ACSPRI Conferences, ACSPRI Social Science Methodology Conference 2016

Font Size:  Small  Medium  Large

Video reflexive ethnography: A creative approach to understand and promote brilliant organisational experiences

Ann Dadich, Michael Hodgins, Aileen Collier

Building: Holme Building
Room: MacCallum Room
Date: 2016-07-21 11:00 AM – 12:30 PM
Last modified: 2016-06-24

Abstract


Our paper demonstrates the creative use of video reflexive ethnography (VRE) to understand and promote brilliant organisational experiences. VRE invites participants to: feature in and/or have gather visual data (V); interpret the data pensively (R); and suspend and understand practices and experiences in situ (E). Within the highly complex context of a health service, the use of VRE in this study was creative for two reasons. First, it was grounded in positive organisation scholarship – as such, while cognisant of the challenges that pervade many health services, the study commenced with, and maintained a purposeful focus on that which brought joy, delight, amusement, and enhancement to the practitioners and their clients.
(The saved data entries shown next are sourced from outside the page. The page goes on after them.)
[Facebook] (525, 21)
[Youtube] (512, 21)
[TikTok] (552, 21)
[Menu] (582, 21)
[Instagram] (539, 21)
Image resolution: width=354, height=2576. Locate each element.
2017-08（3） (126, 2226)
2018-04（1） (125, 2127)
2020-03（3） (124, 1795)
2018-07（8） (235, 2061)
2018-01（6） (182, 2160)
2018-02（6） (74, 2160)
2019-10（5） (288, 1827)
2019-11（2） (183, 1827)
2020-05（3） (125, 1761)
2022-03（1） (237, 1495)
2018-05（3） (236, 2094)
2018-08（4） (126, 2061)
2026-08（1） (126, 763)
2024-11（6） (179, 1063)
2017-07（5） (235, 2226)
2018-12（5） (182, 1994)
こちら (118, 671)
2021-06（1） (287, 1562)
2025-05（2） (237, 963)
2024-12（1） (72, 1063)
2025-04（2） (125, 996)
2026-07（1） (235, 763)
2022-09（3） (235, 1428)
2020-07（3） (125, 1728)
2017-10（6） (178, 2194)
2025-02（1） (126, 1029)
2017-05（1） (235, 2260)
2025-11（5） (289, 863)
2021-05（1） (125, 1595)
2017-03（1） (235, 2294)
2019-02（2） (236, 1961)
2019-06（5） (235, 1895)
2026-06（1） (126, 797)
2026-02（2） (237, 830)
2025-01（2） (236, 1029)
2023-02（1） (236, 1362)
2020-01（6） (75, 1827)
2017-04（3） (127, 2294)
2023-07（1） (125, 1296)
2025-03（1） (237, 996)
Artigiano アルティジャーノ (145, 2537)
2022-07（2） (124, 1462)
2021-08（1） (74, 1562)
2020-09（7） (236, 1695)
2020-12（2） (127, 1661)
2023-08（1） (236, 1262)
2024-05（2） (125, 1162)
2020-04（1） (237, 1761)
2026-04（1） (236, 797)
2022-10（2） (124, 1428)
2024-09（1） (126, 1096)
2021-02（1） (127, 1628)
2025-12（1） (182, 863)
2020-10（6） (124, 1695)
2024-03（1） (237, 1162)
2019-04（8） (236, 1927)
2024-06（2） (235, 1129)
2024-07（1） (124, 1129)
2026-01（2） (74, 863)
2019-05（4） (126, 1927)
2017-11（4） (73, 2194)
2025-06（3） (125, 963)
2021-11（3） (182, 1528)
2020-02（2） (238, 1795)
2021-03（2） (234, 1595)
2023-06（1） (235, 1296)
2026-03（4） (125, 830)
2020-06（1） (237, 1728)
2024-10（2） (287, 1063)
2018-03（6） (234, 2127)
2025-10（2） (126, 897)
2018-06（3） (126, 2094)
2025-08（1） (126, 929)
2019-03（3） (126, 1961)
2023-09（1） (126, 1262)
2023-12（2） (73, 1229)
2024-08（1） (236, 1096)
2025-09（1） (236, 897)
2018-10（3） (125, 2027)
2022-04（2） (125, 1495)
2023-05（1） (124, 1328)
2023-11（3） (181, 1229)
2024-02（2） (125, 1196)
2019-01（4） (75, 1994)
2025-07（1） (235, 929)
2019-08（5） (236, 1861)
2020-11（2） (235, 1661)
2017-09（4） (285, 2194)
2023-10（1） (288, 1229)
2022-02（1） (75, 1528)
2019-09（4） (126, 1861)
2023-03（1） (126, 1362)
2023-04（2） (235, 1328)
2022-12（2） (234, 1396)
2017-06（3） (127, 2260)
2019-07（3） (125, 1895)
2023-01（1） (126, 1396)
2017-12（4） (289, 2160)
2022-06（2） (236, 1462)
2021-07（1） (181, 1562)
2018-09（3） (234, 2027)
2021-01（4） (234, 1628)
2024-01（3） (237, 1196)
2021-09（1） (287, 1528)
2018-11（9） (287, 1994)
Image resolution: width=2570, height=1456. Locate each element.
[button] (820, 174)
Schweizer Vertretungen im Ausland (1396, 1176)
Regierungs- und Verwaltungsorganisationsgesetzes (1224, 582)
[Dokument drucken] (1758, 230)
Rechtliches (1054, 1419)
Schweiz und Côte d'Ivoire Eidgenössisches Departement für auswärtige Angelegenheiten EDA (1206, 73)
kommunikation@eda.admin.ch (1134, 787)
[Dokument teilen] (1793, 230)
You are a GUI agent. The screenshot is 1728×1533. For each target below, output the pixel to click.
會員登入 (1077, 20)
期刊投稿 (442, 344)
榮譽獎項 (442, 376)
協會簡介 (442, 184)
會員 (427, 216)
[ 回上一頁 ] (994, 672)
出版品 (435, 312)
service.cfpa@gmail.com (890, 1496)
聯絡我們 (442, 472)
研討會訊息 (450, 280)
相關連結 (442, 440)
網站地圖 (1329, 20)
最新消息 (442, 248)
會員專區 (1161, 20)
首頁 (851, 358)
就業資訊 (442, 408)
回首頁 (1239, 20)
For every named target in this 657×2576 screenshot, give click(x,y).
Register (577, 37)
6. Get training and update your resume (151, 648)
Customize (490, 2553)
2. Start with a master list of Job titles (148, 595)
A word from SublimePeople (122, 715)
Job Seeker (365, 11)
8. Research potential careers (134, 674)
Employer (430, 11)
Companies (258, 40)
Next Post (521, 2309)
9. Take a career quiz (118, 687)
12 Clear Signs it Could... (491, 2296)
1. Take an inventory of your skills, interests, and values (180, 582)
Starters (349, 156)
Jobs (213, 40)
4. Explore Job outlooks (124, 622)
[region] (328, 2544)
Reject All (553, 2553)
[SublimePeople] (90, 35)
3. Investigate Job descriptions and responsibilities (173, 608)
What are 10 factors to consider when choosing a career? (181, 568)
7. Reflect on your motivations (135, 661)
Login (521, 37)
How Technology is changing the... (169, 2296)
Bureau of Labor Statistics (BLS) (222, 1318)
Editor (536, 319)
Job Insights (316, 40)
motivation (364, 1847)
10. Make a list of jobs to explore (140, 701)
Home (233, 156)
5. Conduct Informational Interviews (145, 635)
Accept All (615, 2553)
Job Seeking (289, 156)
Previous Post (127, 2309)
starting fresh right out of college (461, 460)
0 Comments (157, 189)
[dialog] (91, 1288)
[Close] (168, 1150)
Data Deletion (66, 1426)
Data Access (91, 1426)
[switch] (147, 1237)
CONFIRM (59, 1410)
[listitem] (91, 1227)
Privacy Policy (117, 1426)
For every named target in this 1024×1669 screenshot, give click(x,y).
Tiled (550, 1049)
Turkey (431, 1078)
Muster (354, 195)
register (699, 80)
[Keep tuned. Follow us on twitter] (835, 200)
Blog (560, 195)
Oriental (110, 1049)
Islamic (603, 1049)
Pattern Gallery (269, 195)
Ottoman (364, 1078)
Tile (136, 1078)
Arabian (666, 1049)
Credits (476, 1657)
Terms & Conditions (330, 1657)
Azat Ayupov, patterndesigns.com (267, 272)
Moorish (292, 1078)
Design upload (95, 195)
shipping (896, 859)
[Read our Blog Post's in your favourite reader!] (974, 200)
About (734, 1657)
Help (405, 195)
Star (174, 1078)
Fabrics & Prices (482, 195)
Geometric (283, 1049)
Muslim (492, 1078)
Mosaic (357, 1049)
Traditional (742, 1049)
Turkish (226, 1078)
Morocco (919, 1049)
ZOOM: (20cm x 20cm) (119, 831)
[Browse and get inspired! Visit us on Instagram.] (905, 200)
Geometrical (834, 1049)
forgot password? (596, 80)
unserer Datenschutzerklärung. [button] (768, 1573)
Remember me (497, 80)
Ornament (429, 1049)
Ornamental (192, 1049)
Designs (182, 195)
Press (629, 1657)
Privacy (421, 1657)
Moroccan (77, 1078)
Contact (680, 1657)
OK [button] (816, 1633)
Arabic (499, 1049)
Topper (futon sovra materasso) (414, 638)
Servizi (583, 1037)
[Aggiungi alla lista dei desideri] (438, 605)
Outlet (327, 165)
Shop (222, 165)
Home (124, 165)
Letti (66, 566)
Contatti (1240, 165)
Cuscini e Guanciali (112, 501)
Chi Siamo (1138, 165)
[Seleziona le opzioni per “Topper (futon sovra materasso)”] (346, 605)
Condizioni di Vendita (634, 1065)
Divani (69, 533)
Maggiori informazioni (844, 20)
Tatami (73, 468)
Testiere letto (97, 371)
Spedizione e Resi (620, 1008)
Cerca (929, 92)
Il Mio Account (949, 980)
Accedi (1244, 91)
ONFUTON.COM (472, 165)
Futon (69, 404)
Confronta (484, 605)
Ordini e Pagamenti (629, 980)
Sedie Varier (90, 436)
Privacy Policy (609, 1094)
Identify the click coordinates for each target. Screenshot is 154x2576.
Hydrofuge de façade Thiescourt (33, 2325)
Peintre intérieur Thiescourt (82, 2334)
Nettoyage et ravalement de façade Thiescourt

Second, the context – marred by political tensions, strong professional identities, rigid accountability mechanisms, and limited resources – required a delicate balance between the use of video, reflexivity, and ethnography. By focusing on brilliance and balancing this three-way seesaw, two novel research findings emerged. First, brilliant organisational experiences appear to require a paradox, or contradictions that impel creative tensions. Second (and relatedly), despite the seeming value of collaboration and teamwork, brilliance also requires independence – that is, opportunities to reclaim a sense of autonomy and agency, so as to comfortably experiment with new practices that have the potential to be brilliant. Methodologically, by melding positive organisational scholarship with video reflexive ethnography, our study unveils how organisational actors negotiate their interdependencies to promote brilliant experiences in a context that might otherwise be difficult.